Another service that makes drop-downs more difficult to use is Blogger. If you have a long list of labels, you can no longer find a label by typing the first letters.

Google Reader's new interface lets you use arrows to move between the items from a list, but you can no longer type some letters from a subscription's name in the "All items" drop-down. This was a non-standard featured added back in 2007, when Google Reader added a search engine.

Hopefully, Google will address these issues and will no longer remove basic features that are taken for granted by many users.


  1. Nice UX usability critique. Actually your mentioned "features" mast not be hard to simulate with JavaScript events.

  2. The author obviously cannot see past his thick cloud of short-term thinking and doesn't understand that Google is pushing towards a future of unified user experience across multiple platforms. On soon-to-be-huge-screen-smartphones and current tablets, there are no Tab keys, there are no scroll wheels, and there is no right-click. Google is making its web services available to tablet users, all the while solving its visual inconsistency across Windows, Mac and Linux at the same time. It's a win-win for it.

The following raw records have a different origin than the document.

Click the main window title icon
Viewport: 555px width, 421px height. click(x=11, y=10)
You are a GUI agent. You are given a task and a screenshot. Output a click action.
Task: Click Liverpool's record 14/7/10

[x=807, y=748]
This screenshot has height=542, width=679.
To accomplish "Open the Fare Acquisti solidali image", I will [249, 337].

  3. Sorry okungnyo, there's no win-win in this. Until the world is composed mainly of smartphone or tablet users, there's no good reasoning behind this change. When you're a company with a user base as huge as Google's, this is just a stupid mistake. Google shouldn't push a keyboard-unfriendly UX when most of their audience are still desktop users. It's a step behind, not forward.

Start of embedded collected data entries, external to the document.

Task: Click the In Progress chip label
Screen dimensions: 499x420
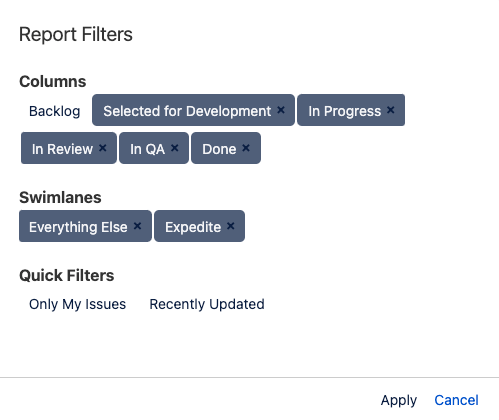Action: (x=344, y=111)
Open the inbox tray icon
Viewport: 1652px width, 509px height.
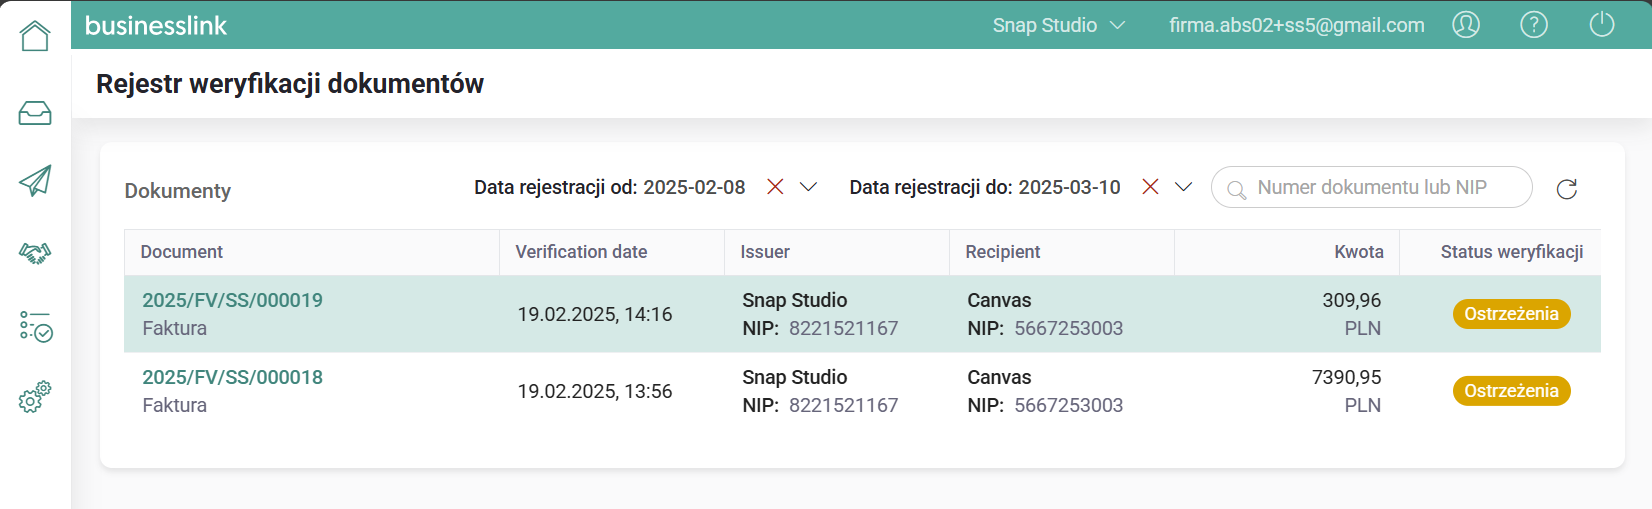tap(35, 113)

  4. I also experienced an issue where a drop down menu was broken in the sense that I couldn't even scroll through it. I believe it was to change the time zone in blogger. Scrolling down would go down 5 lines or so and then jump back up to the top.

  5. okungnyo, you're a moron. Google obviously cares about PC interface devices. Most of their user base is on a PC

  6. @Robert:

    Try to refrain from personal attacks. Like Wikipedia's policy says: "Comment on content, not on the contributor."


    The new UI may look nicer and be more consistent, but it's less functional. Google's new drop-downs require a mouse (or a touch interface) and it's a lot more difficult to find "San Marino" or "Poland" in a long list of countries.

    And it's not just about the desktop. I tried to use the advanced search page on an iPad and it's not easy to scroll, find an item and select it. Google's custom controls are less fluid than Safari's native list control and you have to spend a lot of time* to select an item from the bottom of the list. It's probably faster to type the name of the country than to select it from a list and that defeats the purpose of the list.

    * 19 seconds to select "San Marino" on an iPad vs 7 seconds in the old interface (I added ?hl=ro to the URL to switch to Romanian and get the old interface).

  7. New drop down lists (as i see) are linked to the new look; and new look linked to tablets and cell phones.

    e.g. in the new gmail look, the [Mail][Contacts][Tasks] selector is now a drop down (3 items) list and oblige you to make two clicks to achieve what in the classic look just need one click.

    My guess is that in tablets this is more natural and useful, and to the old dinosaurs which still uses PCs with keyboards and mice "que les den por culo"

  8. @Alex

    But I like being a troll. Morons that make moronic posts need to be called out. Also just in case you didn't know... This isn't wikipedia.

  9. This is surprising, since Yahoo's HTML-based menus go to great lengths to work properly with the keyboard, as in the examples at and Surely it's not that hard?

  10. There is a very similar problem in the new Gmail look with regards to creating new filters.

    Previously, users were able to select which label they'd like to apply to the filter's incoming conversations. They could create a new label or select an existing label.

    Users were able to start typing the name of the label to get to it. Not anymore.

  11. @Robert Dailey, Alex knows this isn't Wikipedia. This is Alex's blog. We are his guests and therefore we play by his rules.

  12. I also experienced an issue with Gmail new version!

  13. I cannot see the new Advanced Search page on

    Had Google temporarily taken off the new design?

  14. @DK:

    I don't see the new interface either. Maybe you're right.